Estratto della fonte
==========

Far politica alla Renzi è dispendioso ma la campagna-scontrini è innocua

martedì, 13 ottobre 2015

Perseguendo una visione tutta personalistica della politica, è inevitabile che Matteo Renzi spenda parecchio in mezzi di trasporto e incontri al ristorante. Succedeva quando era presidente della provincia o sindaco di Firenze. Succede ora che ha fatto ordinare addirittura l’acquisto di un nuovo jet per i viaggi da premier.

==========

Materiale
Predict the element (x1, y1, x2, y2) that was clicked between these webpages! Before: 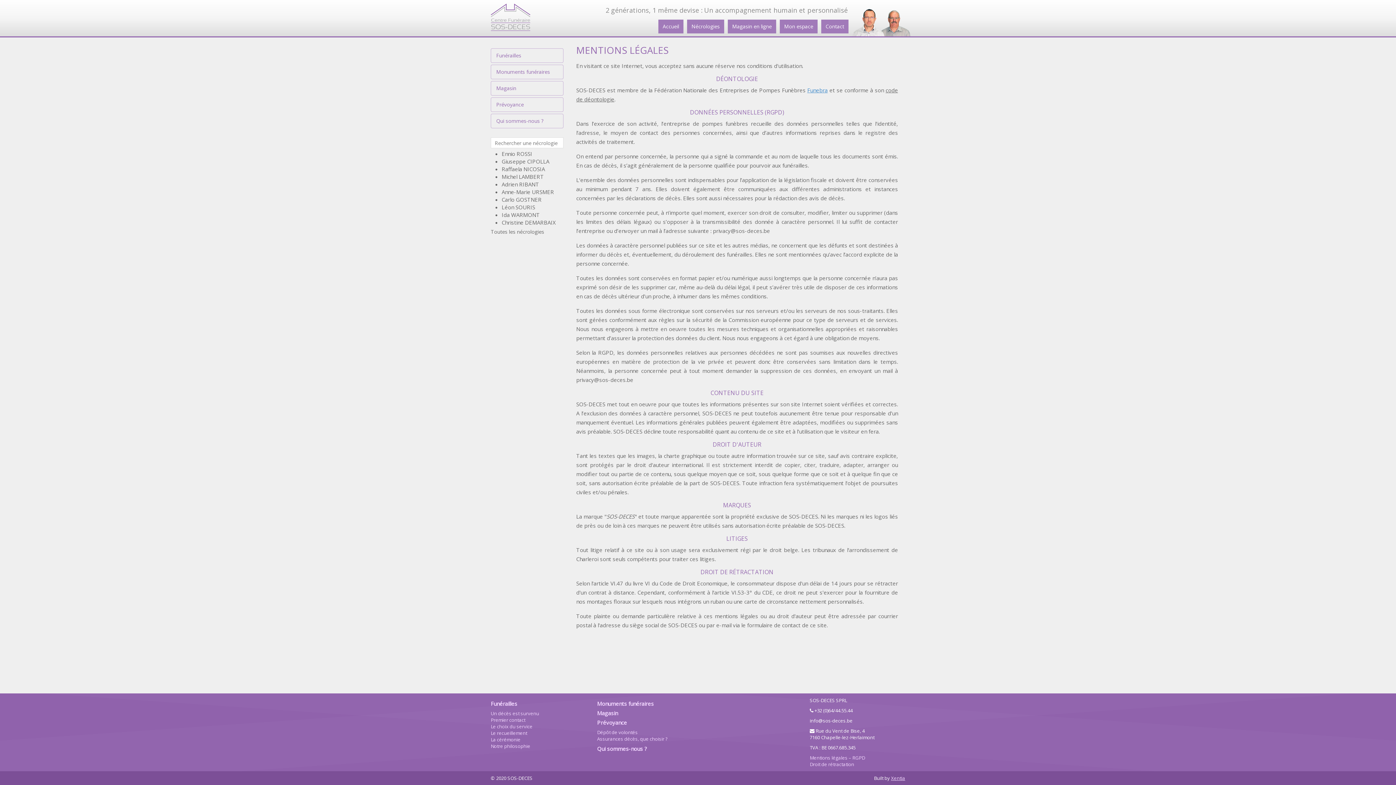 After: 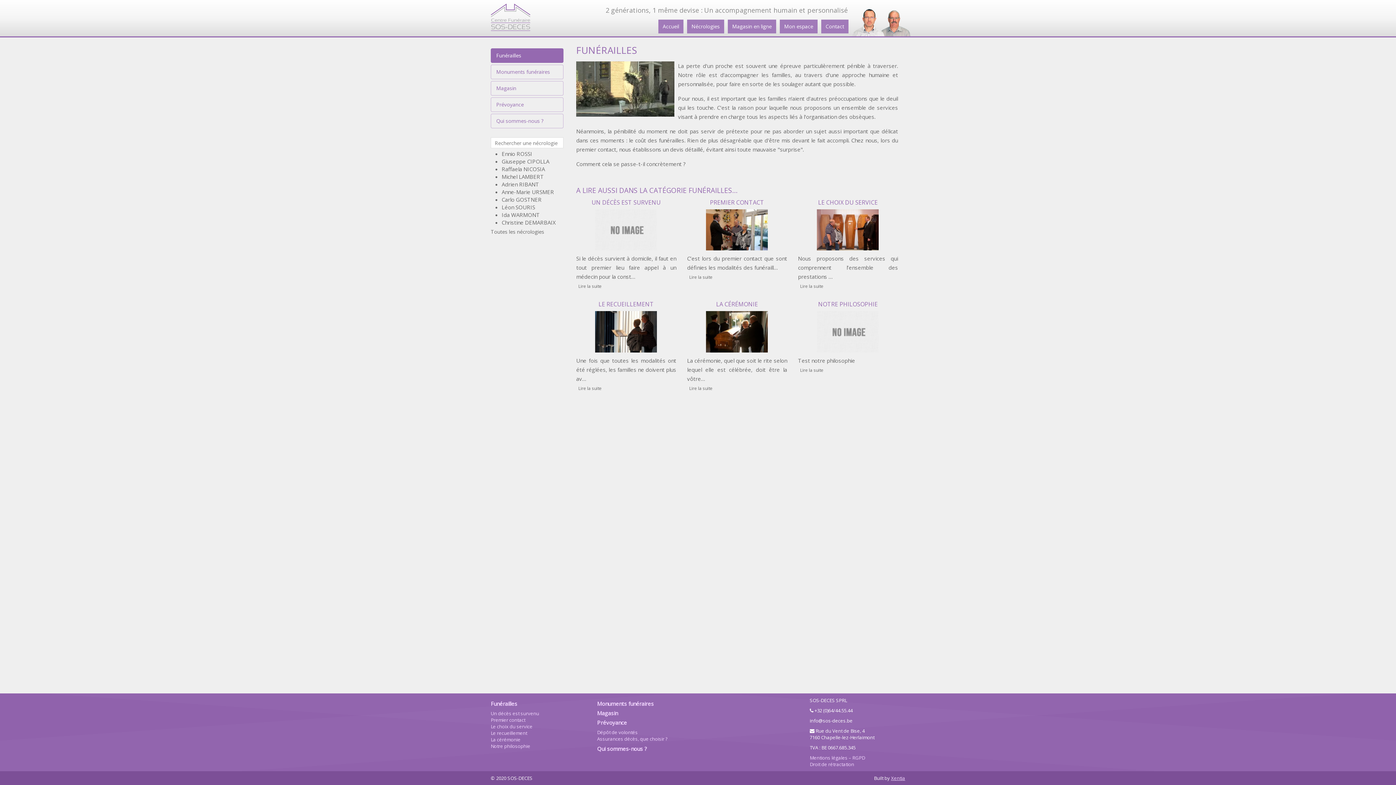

==========

Consegna 1
Secondo l'estratto, che cosa ha fatto ordinare Matteo Renzi per i viaggi da premier?
Consegna 2
Elenca tutte le cariche ricoperte da Matteo Renzi che l'estratto nomina.
Consegna 3
Trascrivi il passo dell'estratto che comincia con le parole "Perseguendo una visione" e termina dopo "viaggi da premier.".

Soluzione 1
L'acquisto di un nuovo jet.

Soluzione 2
- presidente della provincia
- sindaco di Firenze
- premier

Soluzione 3
Perseguendo una visione tutta personalistica della politica, è inevitabile che Matteo Renzi spenda parecchio in mezzi di trasporto e incontri al ristorante. Succedeva quando era presidente della provincia o sindaco di Firenze. Succede ora che ha fatto ordinare addirittura l’acquisto di un nuovo jet per i viaggi da premier.